Narzissmus wird gerne als Modekrankheit westlicher Gesellschaften beschrieben, als Nebenprodukt von Individualismus, Leistungskult und Selbstdarstellung. Doch ein genauerer Blick auf den aktuellen Stand der psychologischen Forschung zeichnet ein anderes Bild. Narzisstische Züge sind kein exklusives Exportgut einer bestimmten Kultur, sondern ein Persönlichkeitsmerkmal, das sich quer durch Länder, Gesellschaften und Lebenswelten zieht. Sie zeigen sich mal lauter, mal leiser, mal geschniegelt, mal versteckt hinter Bescheidenheit.

Psychologisch betrachtet geht es beim Narzissmus weniger um Eitelkeit im landläufigen Sinn, sondern um eine innere Verschiebung der Aufmerksamkeit. Wer stark narzisstisch geprägt ist, richtet den Blick bevorzugt auf sich selbst, auf die eigene Bedeutung, auf das eigene Bild in den Augen anderer. Das kann antreiben, motivieren und schützen. Es kann aber auch Beziehungen ausdünnen, Empathie verengen und den Raum für echtes Gegenübersein kleiner machen. Genau in dieser Ambivalenz liegt der Kern, denn Narzissmus ist kein Entweder-oder, sondern ein Kontinuum, auf dem sich fast jeder Mensch irgendwo wiederfindet.
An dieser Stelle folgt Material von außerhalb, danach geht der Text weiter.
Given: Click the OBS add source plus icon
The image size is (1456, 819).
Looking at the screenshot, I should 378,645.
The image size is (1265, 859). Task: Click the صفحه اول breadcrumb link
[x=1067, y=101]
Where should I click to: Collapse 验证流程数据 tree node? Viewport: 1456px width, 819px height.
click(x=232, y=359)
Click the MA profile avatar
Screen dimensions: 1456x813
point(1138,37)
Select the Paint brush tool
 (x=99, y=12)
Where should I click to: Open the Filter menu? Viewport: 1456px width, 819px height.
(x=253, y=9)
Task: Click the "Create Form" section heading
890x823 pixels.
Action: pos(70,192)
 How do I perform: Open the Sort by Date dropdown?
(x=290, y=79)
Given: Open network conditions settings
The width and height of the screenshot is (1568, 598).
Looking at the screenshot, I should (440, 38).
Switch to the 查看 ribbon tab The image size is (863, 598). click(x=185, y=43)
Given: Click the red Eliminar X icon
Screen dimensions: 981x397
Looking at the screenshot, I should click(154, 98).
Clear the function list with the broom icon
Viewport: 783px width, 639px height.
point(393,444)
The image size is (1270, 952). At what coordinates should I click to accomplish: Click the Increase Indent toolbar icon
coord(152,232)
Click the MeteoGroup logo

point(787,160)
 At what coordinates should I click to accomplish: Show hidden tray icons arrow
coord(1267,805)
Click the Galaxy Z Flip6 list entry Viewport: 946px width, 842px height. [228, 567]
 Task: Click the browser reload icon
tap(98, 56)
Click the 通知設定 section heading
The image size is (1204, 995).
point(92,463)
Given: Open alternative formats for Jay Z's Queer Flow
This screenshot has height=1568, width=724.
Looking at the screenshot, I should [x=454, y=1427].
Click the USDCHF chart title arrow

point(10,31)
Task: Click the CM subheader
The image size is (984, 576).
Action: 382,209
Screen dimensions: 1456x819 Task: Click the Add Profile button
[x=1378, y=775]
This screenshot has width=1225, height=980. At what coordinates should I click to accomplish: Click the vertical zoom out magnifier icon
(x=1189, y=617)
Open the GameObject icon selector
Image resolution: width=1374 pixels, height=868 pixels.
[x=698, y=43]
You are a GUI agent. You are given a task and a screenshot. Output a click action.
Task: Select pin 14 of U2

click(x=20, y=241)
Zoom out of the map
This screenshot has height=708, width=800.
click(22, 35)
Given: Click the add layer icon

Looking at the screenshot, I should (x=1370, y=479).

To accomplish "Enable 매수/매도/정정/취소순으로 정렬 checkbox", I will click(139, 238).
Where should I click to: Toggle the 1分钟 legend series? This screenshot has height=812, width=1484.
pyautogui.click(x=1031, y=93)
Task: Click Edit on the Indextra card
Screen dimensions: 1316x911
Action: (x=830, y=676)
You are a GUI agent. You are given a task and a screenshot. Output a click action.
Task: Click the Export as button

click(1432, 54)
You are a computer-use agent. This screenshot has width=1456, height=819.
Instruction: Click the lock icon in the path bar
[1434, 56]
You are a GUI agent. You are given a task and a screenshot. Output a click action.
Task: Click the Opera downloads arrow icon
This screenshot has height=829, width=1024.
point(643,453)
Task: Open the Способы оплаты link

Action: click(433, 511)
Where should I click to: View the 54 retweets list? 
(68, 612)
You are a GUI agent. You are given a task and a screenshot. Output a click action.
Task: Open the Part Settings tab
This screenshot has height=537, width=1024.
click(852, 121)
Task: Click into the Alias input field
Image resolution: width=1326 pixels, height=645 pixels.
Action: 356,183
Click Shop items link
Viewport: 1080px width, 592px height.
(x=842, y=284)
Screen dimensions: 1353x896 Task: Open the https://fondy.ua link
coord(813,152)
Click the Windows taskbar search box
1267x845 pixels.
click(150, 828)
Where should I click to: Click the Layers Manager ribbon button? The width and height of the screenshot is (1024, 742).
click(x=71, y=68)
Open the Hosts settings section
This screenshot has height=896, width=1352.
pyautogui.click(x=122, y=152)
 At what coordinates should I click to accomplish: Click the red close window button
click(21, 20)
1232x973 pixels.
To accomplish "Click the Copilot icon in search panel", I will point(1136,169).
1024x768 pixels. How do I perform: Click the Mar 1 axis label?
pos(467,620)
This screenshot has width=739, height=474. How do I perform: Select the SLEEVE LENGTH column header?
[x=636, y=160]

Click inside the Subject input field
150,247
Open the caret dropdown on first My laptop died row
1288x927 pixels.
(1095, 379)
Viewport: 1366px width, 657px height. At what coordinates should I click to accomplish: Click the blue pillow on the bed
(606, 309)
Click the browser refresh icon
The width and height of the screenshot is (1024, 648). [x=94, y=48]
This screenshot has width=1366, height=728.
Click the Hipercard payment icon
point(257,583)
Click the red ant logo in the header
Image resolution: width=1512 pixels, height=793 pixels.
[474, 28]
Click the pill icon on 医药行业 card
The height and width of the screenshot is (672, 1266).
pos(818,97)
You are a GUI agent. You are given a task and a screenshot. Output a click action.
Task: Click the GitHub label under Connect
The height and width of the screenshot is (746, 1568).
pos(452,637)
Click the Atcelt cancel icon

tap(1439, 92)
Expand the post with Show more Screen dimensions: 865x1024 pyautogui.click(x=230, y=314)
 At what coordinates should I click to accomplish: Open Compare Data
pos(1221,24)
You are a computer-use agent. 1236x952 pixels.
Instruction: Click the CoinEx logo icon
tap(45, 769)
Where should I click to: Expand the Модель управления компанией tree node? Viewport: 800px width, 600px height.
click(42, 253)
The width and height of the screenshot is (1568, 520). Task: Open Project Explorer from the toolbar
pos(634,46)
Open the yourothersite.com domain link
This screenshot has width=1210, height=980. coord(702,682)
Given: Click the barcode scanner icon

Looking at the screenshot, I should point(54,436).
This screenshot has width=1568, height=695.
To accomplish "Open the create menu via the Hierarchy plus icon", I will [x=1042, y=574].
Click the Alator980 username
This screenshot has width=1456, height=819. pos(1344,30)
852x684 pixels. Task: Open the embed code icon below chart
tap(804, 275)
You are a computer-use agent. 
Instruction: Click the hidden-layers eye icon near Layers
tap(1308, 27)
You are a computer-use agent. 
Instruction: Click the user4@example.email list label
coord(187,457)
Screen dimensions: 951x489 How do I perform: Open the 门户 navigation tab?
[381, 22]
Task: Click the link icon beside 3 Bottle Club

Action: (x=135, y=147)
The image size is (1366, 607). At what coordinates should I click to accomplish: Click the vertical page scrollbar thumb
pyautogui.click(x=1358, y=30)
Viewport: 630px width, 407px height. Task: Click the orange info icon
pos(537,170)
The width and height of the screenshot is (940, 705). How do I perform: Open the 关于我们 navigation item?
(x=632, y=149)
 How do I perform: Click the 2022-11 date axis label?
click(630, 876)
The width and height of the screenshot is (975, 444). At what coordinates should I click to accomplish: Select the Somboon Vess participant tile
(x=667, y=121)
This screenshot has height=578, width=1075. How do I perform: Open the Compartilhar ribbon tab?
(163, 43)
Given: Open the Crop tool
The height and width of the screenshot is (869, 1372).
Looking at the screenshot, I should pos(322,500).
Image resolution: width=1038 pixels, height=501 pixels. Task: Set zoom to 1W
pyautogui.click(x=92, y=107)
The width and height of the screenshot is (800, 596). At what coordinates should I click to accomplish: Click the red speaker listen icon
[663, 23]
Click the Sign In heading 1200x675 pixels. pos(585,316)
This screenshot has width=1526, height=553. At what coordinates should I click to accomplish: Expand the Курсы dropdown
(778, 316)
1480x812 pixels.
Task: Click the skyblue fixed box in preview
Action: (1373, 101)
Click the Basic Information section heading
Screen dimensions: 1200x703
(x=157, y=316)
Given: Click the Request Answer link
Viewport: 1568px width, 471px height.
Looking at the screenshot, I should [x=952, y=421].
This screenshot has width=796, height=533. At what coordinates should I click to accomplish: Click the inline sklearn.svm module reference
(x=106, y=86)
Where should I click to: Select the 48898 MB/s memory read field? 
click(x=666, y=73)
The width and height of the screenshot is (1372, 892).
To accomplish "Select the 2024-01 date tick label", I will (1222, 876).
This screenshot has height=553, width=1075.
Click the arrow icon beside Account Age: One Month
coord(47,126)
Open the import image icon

Besonders deutlich wird das in der Lebensphase, in der vieles noch offen ist. Junge Erwachsene neigen weltweit stärker zu narzisstischen Mustern, nicht, weil sie schlechtere Menschen wären, sondern weil ihr Leben gerade um sie selbst kreist. Wer bin ich, was kann ich, wohin will ich, wie werde ich gesehen? Diese Fragen brauchen Platz, manchmal auch Übertreibung. Sie erzeugen Selbstbezogenheit, die nicht krankhaft, sondern entwicklungslogisch ist. Erst mit der Zeit, und oft durch Erfahrungen, die nicht planbar sind, verschiebt sich der Fokus. Verantwortung, Scheitern, Verluste und Bindungen wirken wie leise Korrekturen am eigenen Selbstbild.

Interessant ist dabei, dass diese Muster kulturübergreifend erstaunlich ähnlich sind. Auch Gesellschaften, die als gemeinschaftsorientiert gelten, kennen Selbstfokussierung, Statusdenken und das Bedürfnis, sich hervorzuheben. Sie äußern sich vielleicht subtiler, eingebetteter, sozial akzeptierter, aber sie verschwinden nicht. Offenbar ist das Bedürfnis nach Bedeutung kein kultureller Sonderfall, sondern ein psychologisches Grundmotiv. Der Unterschied liegt weniger im Ob als im Wie.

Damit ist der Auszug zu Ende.